It was then Dowling's turn to play in an LPGA event. She took part in the BMO Canadian Women's Open, where she shot a 77 in round one, and a 74 in round two to take a respectable 7-over for the tournament, though she still missed the cut. Dowling won the Canadian Women's Amateur Championship in 2000, helping her earn the Female Canadian Amateur Golfer of the Year Award; she was also individual champion of the Mid-American Conference in 1999 and 2000 while a student at Kent State University, and in her senior year at Kent State in 2002, she was given the Janet Bachna Award for Kent State Female Senior Athlete of the Year. While at Kent State, Dowling became friends with the winner of the 2003 The Open Championship, Ben Curtis. Dowling says her golfing hero is the great Canadian professional, Moe Norman, who died on September 4, 2004, over a month before the show began taping.

The Big Break All-Star Challenge
When The Big Break was first announced, a lot of celebrities applied for the show in addition to aspiring pros. The Golf Channel soon created a celebrity edition of the show, this one to benefit charities. On March 22, 2005, The Big Break All-Star Challenge debuted, featuring four members of the Boston Red Sox. Since then, there have been many more editions of the show, featuring NASCAR drivers, as well as members of the Green Bay Packers, the Chicago White Sox, the Tampa Bay Lightning, the cast of Scrubs, and the band Hootie & The Blowfish. There have been many various hosts of the All-Star edition, and not once have Cellini and Sparks co-hosted an episode together. Other Golf Channel personalities who have hosted the All-Star edition include Brian Hammons and Steve Sands, and some co-hosts have included former NASCAR star Benny Parsons and two-time Champions Tour major winner Peter Jacobsen.
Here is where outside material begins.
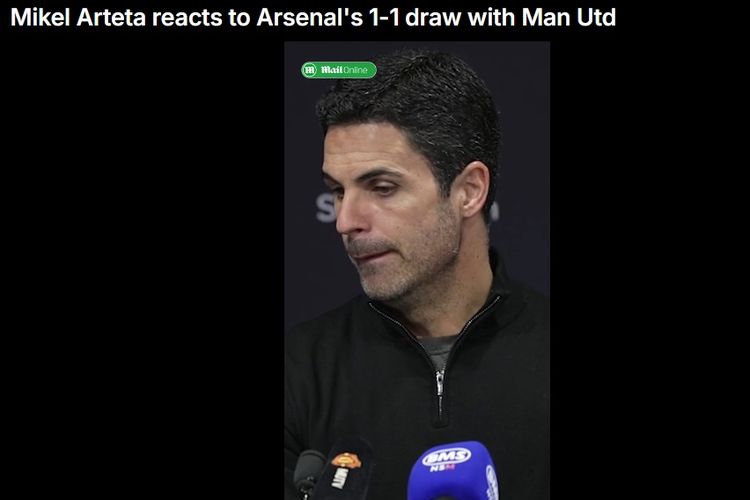Click the black microphone with orange logo
Image resolution: width=750 pixels, height=500 pixels.
(348, 471)
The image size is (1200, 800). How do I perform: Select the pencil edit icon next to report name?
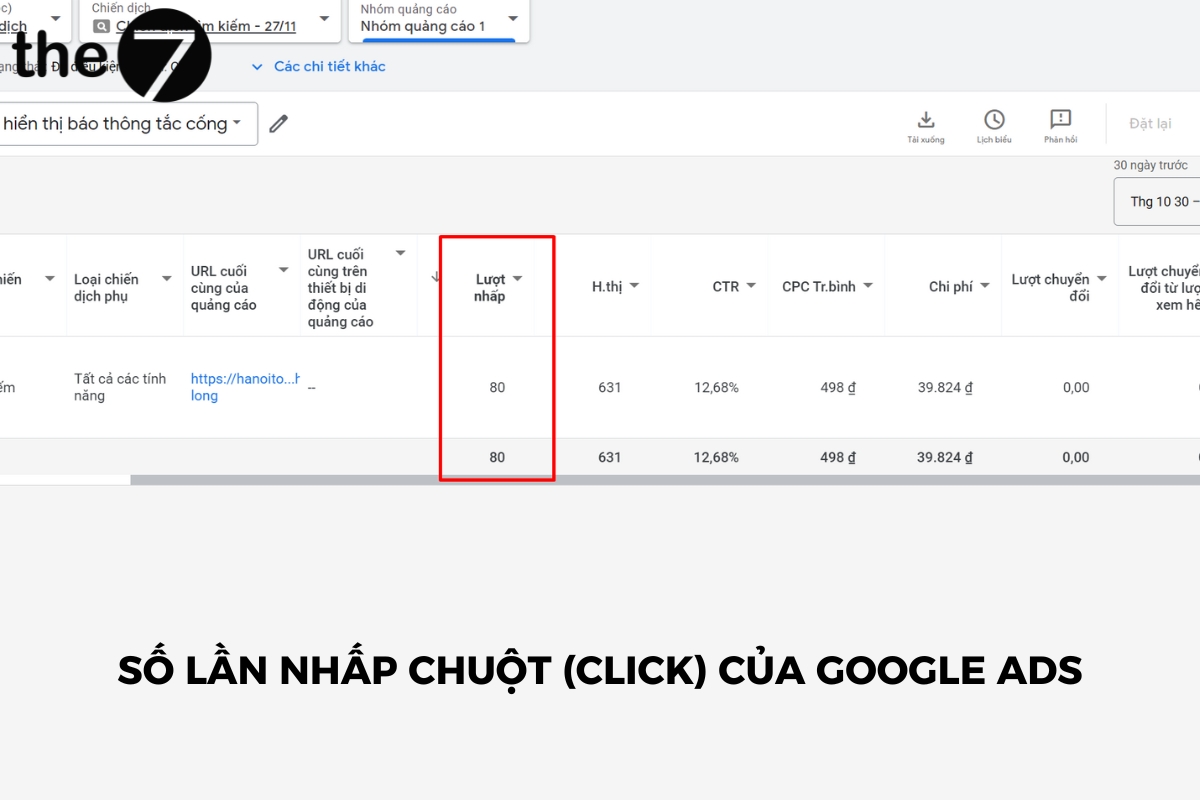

Jay Kossoff, the senior producer of The Big Break, told The Charlotte Observer at the taping of the first NASCAR edition, "We had a lot of celebrities apply for spots in the original shows, so we figured it was a neat idea to do something like this — let's take the next step."

The Big Break IV: USA vs. Europe
See the main article: The Big Break IV: USA vs. Europe.

The Big Break IV was filmed in June 2005, and premiered on September 13 of the same year. The twelve hopefuls (including The Big Break II contestant Bart Lower) were taken to Scotland's Carnoustie, and the Old Course in St Andrews to compete for exemptions into two European Tour events (the Algarve Open de Portugal and the Celtic Manor Wales Open), an endorsement deal with Bridgestone Golf, a two-year lease on a Ford Explorer, and a $5,000 gift card from Dick's Sporting Goods. The Golf Channel made this a competition between players from the United States and Europe, much like the Ryder Cup. Cellini and Sparks returned as hosts.

Team USA

Team Europe

Lower was the first contestant eliminated, surprising, considering the fact that he finished third on The Big Break II. Gillot, who won a Challenge Tour event in 2000, was the next to go, followed by Carnell, then Gardino. The USA-Europe elimination trade-off continued with Gainey getting the boot. It finally stopped with Hunt being eliminated in a two-part episode (the Immunity Challenge took a full hour, while Elimination took another). With just two members left, Team USA was given two episodes off so that the European team could be whittled down to its last two. In the first episode of this, ex-Amateur Championship winner Bladon was out, with Wilde to follow the next week. The final two were determined in a double-elimination episode, in which Woodman defeated Blankvoort and Holtby manhandled Valentine in separate 9-hole matchplay challenges. Holtby went on to defeat Woodman in the matchplay final, 1 Up. Unlike the previous editions, all the eliminated contestants stayed, followed the match and even took group photos with the winner.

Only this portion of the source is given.